Mitscher L A, Flynn D L, Gracey H E, Drake S D
J Med Chem. 1979 Nov;22(11):1354-7. doi: 10.1021/jm00197a014.
The synthesis and antimicrobial activity of the methylenedioxy positional isomers, 1-ethyl-1,4-dihydro-5,6-methylenedioxy-4-oxo-3-quinolinecarboxylic acid (9) and 1-ethyl-1,4-dihydro-7,8-methylenedioxy-4-oxo-3-quinolinecarboxylic acid (17), of oxolinic acid (18) have been accomplished. Isomer 9 was prepared by the reaction of N-ethyl-6,7-methylenedioxyisatoic anhydride with sodioethyl formylacetate [L. A. Mitscher, H. E. Gracey, G. W. Clark III, and T. Suzuki, J. Med. Chem., 21, 485 (1978)], while isomer 17 was prepared by thermal cyclization of diethyl 2-[(2,3-methylenedioxyanilino)methylene]malonate [D. Kaminsky and R. I. Meltzer, J. Med. Chem., 11, 160 (1968)]. Both of the new isomers are less active in vitro when compared to oxolinic acid (18) itself.

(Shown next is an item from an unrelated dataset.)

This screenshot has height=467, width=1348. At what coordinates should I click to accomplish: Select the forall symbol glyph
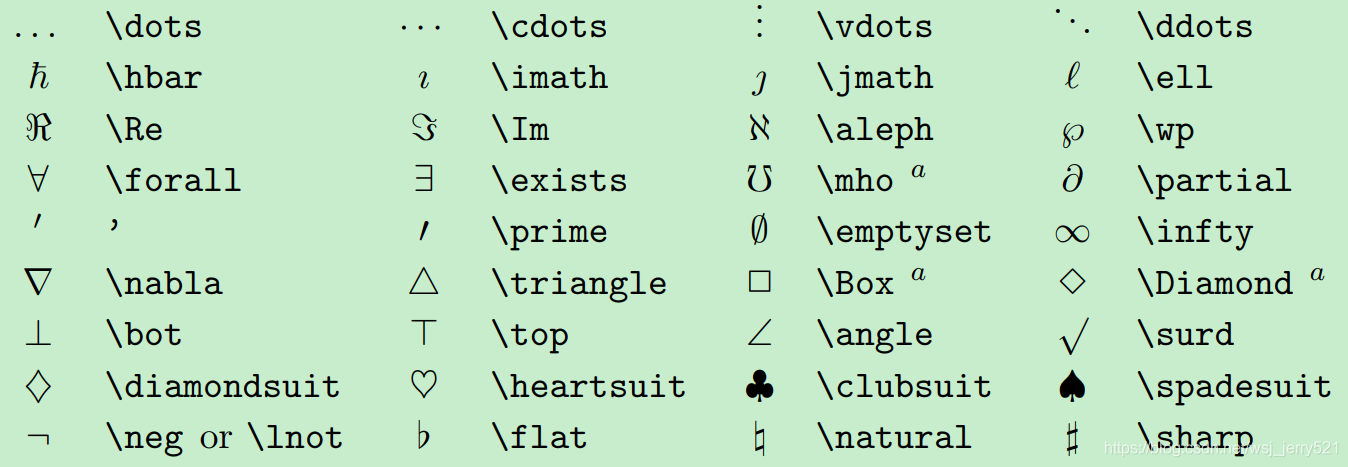pyautogui.click(x=38, y=180)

恶喹酸(18)的亚甲二氧基位置异构体,即1-乙基-1,4-二氢-5,6-亚甲二氧基-4-氧代-3-喹啉羧酸(9)和1-乙基-1,4-二氢-7,8-亚甲二氧基-4-氧代-3-喹啉羧酸(17)的合成及抗菌活性已完成。异构体9是通过N-乙基-6,7-亚甲二氧基异邻苯二甲酸酐与甲酰基乙酸钠反应制备的[L. A. 米切尔,H. E. 格雷西,G. W. 克拉克三世,以及铃木彻,《药物化学杂志》,21,485(1978)],而异构体17是通过2-[(2,3-亚甲二氧基苯胺基)亚甲基]丙二酸二乙酯的热环化反应制备的[D. 卡明斯基和R. I. 梅尔策,《药物化学杂志》,11,160(1968)]。与恶喹酸(18)本身相比,这两种新异构体在体外的活性都较低。